Now he felt lousy from lack of sleep. But still he enjoyed the briefing, and not just because of Gill. There was the inkling of a lead at long last, and Anderson was anxious to have it substantiated.
‘A pale blue Ford Escort,’ said Anderson. Behind him sat the Chief Superintendent, whose presence seemed to be unnerving the Chief Inspector. ‘A pale blue Ford Escort.’ Anderson wiped his brow. ‘We have reports of such a car being seen in the Haymarket district on the evening when victim number one’s body was found, and we have two sightings of a man and a girl, t
he girl apparently asleep, in such a car on the night that victim number three went missing.’ Anderson’s eyes came up from the document before him to gaze, it seemed, into the eyes of every officer present. ‘I want this made top priority, or better. I want to know the ownership details of every blue Ford Escort in the Lothians, and I want that information sooner than possible. Now I know you’ve been working flat out as it is, but with a little extra push we can nail chummy before he does any more killing. To this end, Inspector Hartley has drawn up a roster. If your name’s on it, drop what you’re doing and get busy on tracing this car. Any questions?’
Gill Templer was scribbling notes in her tiny note-pad, perhaps concocting a story for the press. Would they want to release this? Probably not, not straight away. They would wait first to see if anything came of the initial search. If nothing did, then the public would be asked to help. Rebus didn’t fancy this at all: gathering ownership details, trekking out to the suburbs, and mass-interviewing the suspects, trying to ‘nose’ whether they were probable or possible suspects, then perhaps a second interview. No, he did not fancy this at all. He fancied accompanying Gill Templer back to his cave and making love to her. Her back was all he could see of her from his present vantage point by the door. He had been last into the room yet again, having stayed at the pub a little longer than anticipated. It had been a prior appointment, lunch (liquid) with Jack Morton. Morton told him about the slow, steady progress of the outdoor inquiry: four-hundred people interviewed, whole families checked and rechecked, the usual cranks and amoral groups examined. And not a jot of actual light had been thrown on the case.

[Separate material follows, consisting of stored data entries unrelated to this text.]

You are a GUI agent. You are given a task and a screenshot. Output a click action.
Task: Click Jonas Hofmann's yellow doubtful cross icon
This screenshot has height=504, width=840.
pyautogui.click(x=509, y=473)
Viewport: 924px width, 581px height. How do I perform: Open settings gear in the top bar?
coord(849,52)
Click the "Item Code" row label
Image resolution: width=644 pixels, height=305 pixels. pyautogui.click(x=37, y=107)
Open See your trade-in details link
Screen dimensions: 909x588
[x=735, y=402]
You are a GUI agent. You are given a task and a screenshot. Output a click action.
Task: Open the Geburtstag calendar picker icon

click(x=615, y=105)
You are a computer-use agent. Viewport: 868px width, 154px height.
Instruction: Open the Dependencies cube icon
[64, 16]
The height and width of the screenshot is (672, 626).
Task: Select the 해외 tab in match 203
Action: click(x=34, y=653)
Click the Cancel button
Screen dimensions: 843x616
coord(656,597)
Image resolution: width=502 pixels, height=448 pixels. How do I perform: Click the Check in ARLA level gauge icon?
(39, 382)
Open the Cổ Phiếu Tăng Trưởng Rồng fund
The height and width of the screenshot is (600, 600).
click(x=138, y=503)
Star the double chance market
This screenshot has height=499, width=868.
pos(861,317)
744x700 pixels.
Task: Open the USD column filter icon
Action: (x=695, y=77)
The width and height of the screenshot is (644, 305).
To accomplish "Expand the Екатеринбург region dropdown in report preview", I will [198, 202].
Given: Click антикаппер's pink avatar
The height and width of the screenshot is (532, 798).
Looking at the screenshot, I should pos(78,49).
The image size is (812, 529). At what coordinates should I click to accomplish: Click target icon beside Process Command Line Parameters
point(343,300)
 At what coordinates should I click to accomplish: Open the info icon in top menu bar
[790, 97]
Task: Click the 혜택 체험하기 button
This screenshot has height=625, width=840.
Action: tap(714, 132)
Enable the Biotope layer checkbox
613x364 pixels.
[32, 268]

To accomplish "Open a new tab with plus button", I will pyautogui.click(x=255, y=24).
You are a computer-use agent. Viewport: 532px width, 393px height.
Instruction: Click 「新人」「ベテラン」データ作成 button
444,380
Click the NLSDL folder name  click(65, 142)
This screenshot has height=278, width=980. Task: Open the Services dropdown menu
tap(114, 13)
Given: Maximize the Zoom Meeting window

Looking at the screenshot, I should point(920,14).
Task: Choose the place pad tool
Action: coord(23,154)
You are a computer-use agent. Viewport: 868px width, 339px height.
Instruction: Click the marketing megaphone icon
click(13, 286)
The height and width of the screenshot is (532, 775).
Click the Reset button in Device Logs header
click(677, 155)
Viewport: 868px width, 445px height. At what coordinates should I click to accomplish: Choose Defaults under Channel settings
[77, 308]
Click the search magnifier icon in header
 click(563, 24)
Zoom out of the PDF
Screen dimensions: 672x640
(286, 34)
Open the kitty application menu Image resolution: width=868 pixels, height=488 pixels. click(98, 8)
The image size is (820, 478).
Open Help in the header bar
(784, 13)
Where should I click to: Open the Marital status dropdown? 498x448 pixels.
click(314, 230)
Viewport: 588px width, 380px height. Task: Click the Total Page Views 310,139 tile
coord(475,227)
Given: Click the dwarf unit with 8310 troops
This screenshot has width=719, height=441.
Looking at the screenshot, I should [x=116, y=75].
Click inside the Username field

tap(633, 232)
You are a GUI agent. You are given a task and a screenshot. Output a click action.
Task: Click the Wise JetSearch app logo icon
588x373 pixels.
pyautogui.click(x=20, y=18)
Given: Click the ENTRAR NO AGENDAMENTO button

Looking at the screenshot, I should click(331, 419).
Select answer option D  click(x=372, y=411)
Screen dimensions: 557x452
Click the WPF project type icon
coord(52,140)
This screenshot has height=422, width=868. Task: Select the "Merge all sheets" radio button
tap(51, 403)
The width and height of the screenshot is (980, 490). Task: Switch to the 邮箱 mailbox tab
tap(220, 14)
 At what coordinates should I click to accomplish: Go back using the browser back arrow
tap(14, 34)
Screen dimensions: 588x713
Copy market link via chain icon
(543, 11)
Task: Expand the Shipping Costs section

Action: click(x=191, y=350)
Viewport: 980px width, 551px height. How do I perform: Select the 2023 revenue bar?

But now they had a car, or at least thought they did. The evidence was tenuous, but it was there, the likeness of a fact, and that was something. Rebus felt a little proud of his own part in the investigation, for it had been his painstaking cross-referencing of sightings which had thrown up this slender link. He wanted to tell Gill all about it, then arrange a rendezvous for later in the week. He wanted to see her again, to see anybody again, for his flat was becoming a prison-cell. He would slouch home of a late evening or early morning, tip onto his bed, and sleep, not bothering these days to tidy or to read or to buy (or even steal) any foodstuffs. He had neither the time nor the energy. Instead, he ate from kebab-houses and chip-shops, early-morning bakeries and chocolate-dispensers. His face was becoming paler than usual, and his stomach groaned as though there were no skin left to distend. He still shaved and put on a tie, as a matter of necessary propriety, but that was about it. Anderson had noticed that his shirts were not as clean as they might have been, but had said nothing so far. For one thing, Rebus was in his good books, begetter of the lead, and for another, anyone could see that in Rebus’s present mood he was likely to take a swing at any detractor.